Staff photo / R. Michael Semple Thomas Barnes, 18, a senior at Struthers High School, inspects the interior of a mini-excavator Thursday at the Mahoning Valley Skilled Trades Expo at the Canfield Fairgrounds. The event for high school students had 4,100 from Trumbull, Mahoning and Columbiana counties and Lawrence and Mercer counties in Pennsylvania attend to connect with professionals about the skilled trades industry.

CANFIELD — Thomas Barnes willingly confessed some of his motive for attending the Mahoning Valley Skilled Trades Expo was to get out of school Thursday.

The other part was a sincere interest in working in the skilled trades industry should he decide not to immediately attend college after finishing high school in Struthers.

“If I don’t go to college I at least want to make enough money to go to college later in life,” said Barnes, 18, a senior, just after hopping off a mini-excavator.

He was among about 4,100 students from Trumbull, Mahoning and Columbiana counties and Lawrence and Mercer counties in Pennsylvania at the Canfield Fairgrounds to connect with professionals about entering the industry and get hands-on experience in the field.

This was the first local expo of its kind and with that many students, there were challenges, but overall the event went well, said Gary Hartman, services director with the Builders Association of Eastern Ohio and Western Pennsylvania.

“I like to think most of the kids got to see most everything, get a little emotion into the field and see what happens … something to spark their interest or spark the thought process,” Hartman said.

About 50 students from Girard City Schools attended, said Ashraf Hadi, who teaches in the technology education department at Girard senior and junior high schools.

It was important for the students to attend the expo because the district doesn’t have a full-fledged industrial arts program, plus, he said, not all high school students are bound for college.

“They have been hearing college, college, college so much, they don’t know what’s out there,” said Hadi, who was on a dual mission of trying to find participants for a similar fair the school district wants to put on in the future.

Representatives from 16 trades were hand as well as some contractors and interactive and static displays with equipment. Information on how to apply for an apprenticeship was also available.

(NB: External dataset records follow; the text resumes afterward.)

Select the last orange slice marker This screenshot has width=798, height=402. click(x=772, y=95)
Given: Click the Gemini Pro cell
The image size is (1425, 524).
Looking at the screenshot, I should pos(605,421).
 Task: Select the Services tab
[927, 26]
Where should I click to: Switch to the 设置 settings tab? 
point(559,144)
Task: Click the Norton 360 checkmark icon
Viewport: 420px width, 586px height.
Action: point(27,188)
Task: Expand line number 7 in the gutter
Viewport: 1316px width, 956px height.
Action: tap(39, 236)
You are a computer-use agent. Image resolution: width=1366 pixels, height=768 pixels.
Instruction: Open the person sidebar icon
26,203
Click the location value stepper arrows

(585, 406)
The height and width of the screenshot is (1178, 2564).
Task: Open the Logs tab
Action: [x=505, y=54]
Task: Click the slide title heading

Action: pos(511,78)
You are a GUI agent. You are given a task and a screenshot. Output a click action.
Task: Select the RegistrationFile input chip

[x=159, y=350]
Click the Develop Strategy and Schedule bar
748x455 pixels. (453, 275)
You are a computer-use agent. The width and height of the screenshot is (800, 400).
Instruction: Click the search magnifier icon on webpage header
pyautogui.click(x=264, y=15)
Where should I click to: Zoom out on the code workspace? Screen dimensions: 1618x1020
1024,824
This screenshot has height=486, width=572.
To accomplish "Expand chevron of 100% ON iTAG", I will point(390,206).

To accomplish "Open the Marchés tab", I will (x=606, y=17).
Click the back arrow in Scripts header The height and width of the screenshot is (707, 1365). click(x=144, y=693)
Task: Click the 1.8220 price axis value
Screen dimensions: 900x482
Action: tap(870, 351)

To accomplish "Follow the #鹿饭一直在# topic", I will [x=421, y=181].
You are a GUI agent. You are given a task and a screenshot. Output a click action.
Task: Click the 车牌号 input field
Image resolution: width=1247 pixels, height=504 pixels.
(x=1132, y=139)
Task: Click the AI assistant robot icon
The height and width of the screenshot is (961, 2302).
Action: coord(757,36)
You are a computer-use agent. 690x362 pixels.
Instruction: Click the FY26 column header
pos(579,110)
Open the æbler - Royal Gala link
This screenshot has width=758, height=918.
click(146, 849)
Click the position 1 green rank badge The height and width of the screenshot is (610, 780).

It was put on by the association, Western Reserve Building Trades, educational service centers in Trumbull, Mahoning and Columbiana counties and the Youngstown Warren Regional Chamber.

Soraeya Loveland, a junior at Warren G. Harding High School, saw how she could combine her love of art with the skilled trades into a career like finish carpentry.

“I’ve seen a lot of different trades and got to do hands-on like laying tiles, painting … it was fun, I enjoyed it a lot,” said Loveland, 16.

“It’s opening my eyes to what there is out there,” she said.

The event was well-received by the Warren students, said Harding’s career and technical education teacher, Zach Cowher.

“They absolutely love it,” Cowher said. “Not all of them are about everything that is here, but with everything that is here there is something for everybody.”

Some of his students, like Loveland, had their eyes opened to new possibilities, but others already have a focus on a trade. For two, a sophomore and senior, “we’re working on making it a seamless transition” into Plumbers and Pipefitters Local 396, he said.

Next year’s expo could be expanded to multiple days with an afternoon session for parents and adults interested in the skilled trades.